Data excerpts
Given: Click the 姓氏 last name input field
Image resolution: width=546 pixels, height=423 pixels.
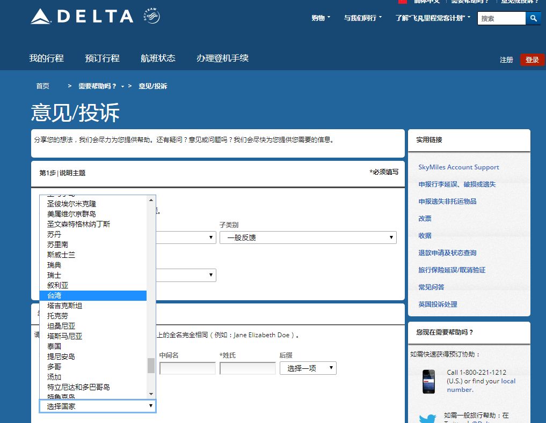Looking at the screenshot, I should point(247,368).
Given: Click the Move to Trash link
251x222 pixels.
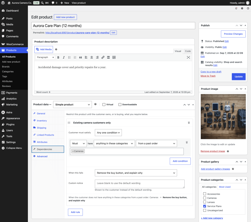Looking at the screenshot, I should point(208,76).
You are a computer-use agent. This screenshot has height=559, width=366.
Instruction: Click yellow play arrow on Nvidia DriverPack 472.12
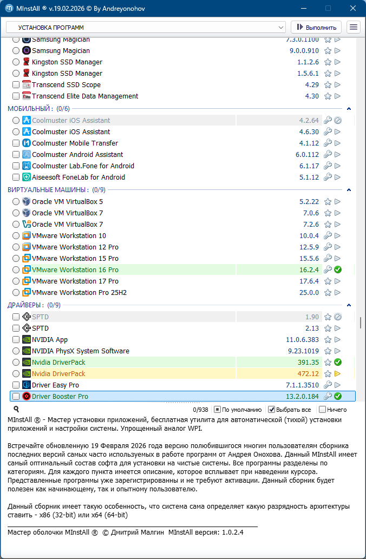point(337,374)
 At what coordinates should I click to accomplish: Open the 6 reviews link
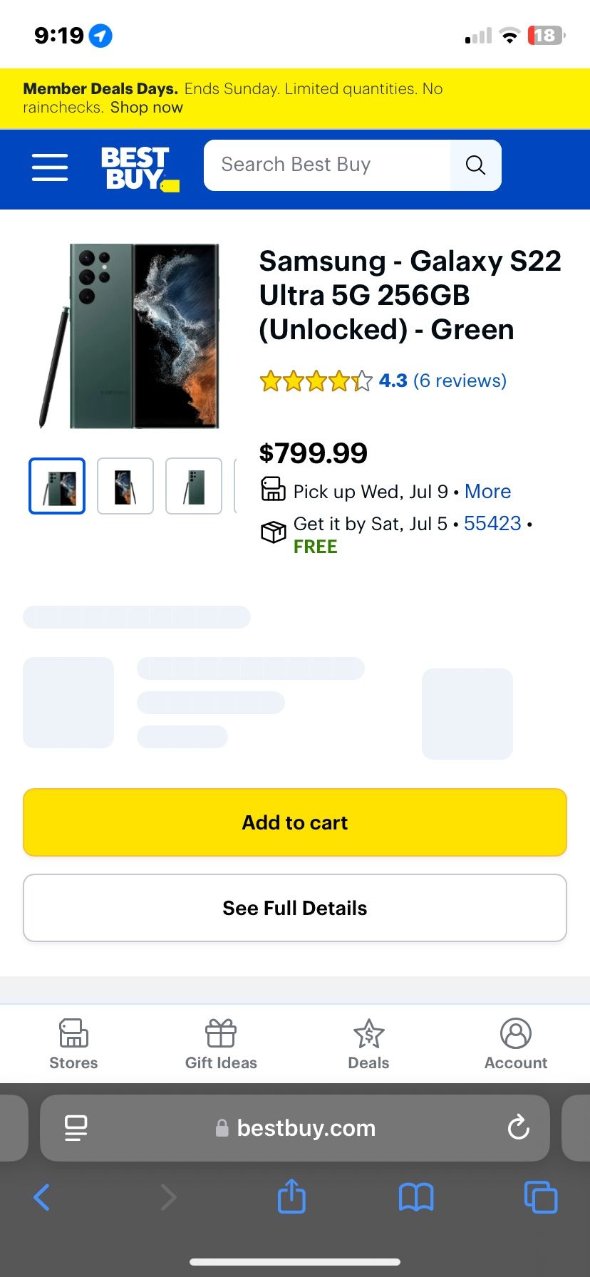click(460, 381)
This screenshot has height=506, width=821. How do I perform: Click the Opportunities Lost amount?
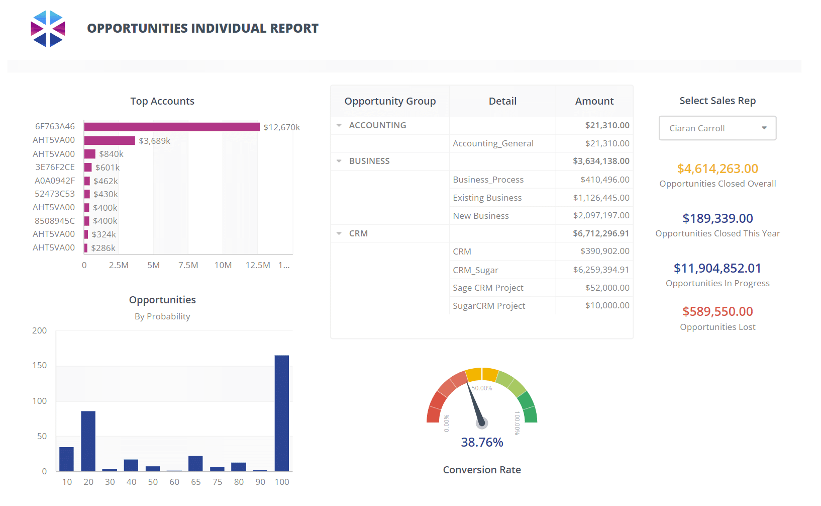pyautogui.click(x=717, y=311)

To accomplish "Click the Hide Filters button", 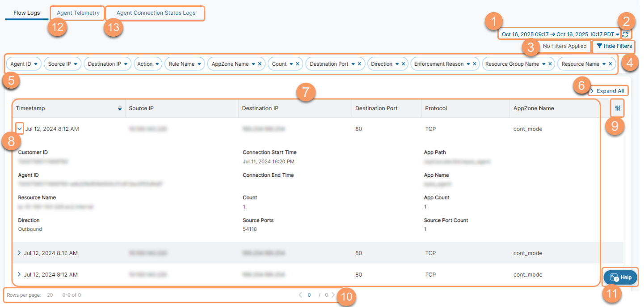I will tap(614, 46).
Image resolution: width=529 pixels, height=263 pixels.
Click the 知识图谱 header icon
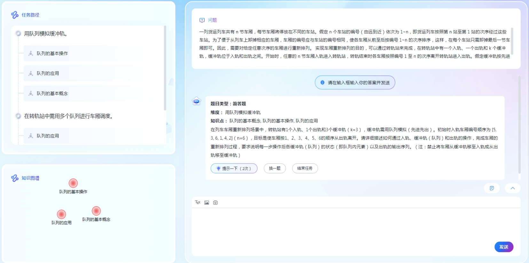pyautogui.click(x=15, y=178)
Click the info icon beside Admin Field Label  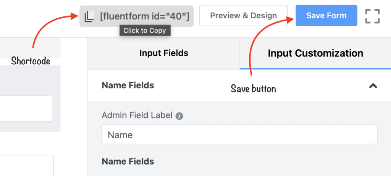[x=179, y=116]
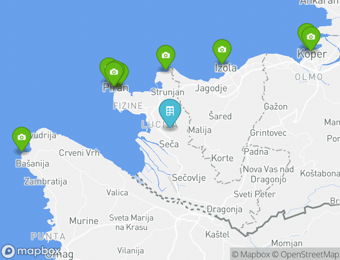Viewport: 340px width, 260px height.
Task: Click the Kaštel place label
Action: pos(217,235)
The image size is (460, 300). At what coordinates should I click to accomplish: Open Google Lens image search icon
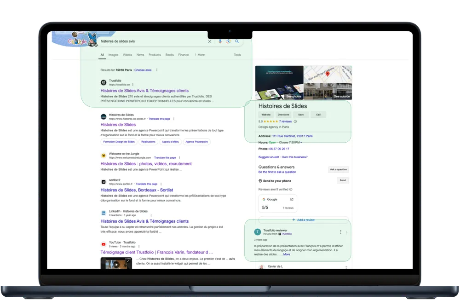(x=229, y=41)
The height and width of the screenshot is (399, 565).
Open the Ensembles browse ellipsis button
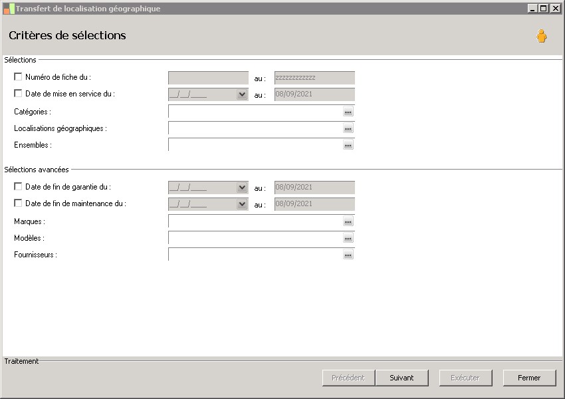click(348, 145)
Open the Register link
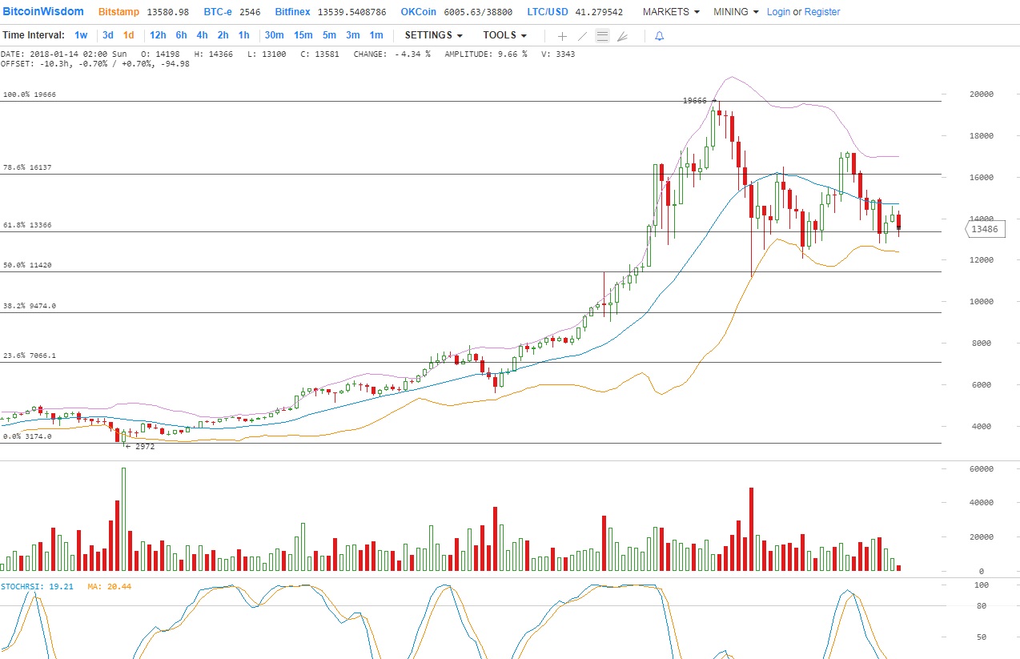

**Task**
Copy every line of the entries above in which "Given" occurs.

**Response below**
Given: Click the 姓氏 last name input field
Given: Click the Move to Trash link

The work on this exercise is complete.